WHAT YOU SHOULD DO -
In the records that follow, find each line with "icon" and pull it out.

PROVIDED INFORMATION -
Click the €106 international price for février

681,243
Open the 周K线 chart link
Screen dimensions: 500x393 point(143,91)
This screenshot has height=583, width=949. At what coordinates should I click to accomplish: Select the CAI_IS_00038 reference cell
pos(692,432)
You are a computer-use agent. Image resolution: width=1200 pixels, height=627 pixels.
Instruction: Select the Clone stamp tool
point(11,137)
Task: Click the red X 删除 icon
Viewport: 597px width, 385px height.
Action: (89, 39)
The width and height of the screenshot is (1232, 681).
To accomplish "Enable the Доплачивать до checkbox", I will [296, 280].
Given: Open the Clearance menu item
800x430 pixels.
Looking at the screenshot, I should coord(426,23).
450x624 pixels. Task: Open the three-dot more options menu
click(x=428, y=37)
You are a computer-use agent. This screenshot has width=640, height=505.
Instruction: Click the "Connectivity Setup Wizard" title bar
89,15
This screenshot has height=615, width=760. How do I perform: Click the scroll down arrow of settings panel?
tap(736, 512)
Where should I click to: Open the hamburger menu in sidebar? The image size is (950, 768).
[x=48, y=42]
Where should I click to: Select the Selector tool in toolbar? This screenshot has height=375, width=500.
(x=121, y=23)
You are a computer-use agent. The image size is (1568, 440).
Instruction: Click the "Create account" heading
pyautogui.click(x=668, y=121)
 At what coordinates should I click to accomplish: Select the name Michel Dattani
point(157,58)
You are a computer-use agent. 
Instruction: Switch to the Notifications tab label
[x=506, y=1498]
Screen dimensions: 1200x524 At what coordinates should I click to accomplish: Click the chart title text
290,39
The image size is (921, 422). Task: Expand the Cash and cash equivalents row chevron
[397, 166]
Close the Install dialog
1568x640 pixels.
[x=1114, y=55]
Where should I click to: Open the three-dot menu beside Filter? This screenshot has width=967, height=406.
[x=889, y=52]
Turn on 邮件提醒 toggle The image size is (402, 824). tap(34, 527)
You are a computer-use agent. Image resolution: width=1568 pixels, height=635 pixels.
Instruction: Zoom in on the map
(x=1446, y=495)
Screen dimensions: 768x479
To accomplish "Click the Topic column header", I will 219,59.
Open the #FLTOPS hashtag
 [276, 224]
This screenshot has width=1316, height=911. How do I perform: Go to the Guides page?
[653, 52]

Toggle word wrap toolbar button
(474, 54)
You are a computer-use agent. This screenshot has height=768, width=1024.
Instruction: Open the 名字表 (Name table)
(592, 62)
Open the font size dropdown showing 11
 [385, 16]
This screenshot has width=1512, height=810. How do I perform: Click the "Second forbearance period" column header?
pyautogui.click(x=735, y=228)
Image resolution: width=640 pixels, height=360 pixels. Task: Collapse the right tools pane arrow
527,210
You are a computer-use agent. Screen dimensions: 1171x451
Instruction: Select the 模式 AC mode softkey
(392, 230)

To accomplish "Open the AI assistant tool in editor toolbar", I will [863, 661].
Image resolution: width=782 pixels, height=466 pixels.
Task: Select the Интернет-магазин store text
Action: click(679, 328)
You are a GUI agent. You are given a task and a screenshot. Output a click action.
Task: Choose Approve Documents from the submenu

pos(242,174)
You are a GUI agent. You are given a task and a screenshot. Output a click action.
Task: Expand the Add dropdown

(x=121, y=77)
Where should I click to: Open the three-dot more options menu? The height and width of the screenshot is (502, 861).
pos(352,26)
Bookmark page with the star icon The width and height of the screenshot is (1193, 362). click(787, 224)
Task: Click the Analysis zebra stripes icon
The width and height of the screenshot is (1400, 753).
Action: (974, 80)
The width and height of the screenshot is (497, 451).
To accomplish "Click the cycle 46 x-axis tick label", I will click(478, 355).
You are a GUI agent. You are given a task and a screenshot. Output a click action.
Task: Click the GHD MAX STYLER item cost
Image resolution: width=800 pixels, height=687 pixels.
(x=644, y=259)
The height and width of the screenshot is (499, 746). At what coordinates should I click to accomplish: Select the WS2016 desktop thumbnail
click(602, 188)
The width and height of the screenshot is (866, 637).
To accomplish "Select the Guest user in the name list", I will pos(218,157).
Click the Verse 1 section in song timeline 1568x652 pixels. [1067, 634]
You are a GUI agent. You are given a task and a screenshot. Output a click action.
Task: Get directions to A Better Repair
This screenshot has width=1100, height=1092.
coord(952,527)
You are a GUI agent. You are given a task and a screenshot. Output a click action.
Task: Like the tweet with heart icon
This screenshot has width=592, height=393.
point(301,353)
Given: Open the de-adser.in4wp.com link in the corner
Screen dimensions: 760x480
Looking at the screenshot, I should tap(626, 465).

SOLUTION TO THIS EXERCISE -
Task: Click the red X 删除 icon
Bookmark page with the star icon The width and height of the screenshot is (1193, 362). click(787, 224)
Task: Click the Analysis zebra stripes icon
Task: Like the tweet with heart icon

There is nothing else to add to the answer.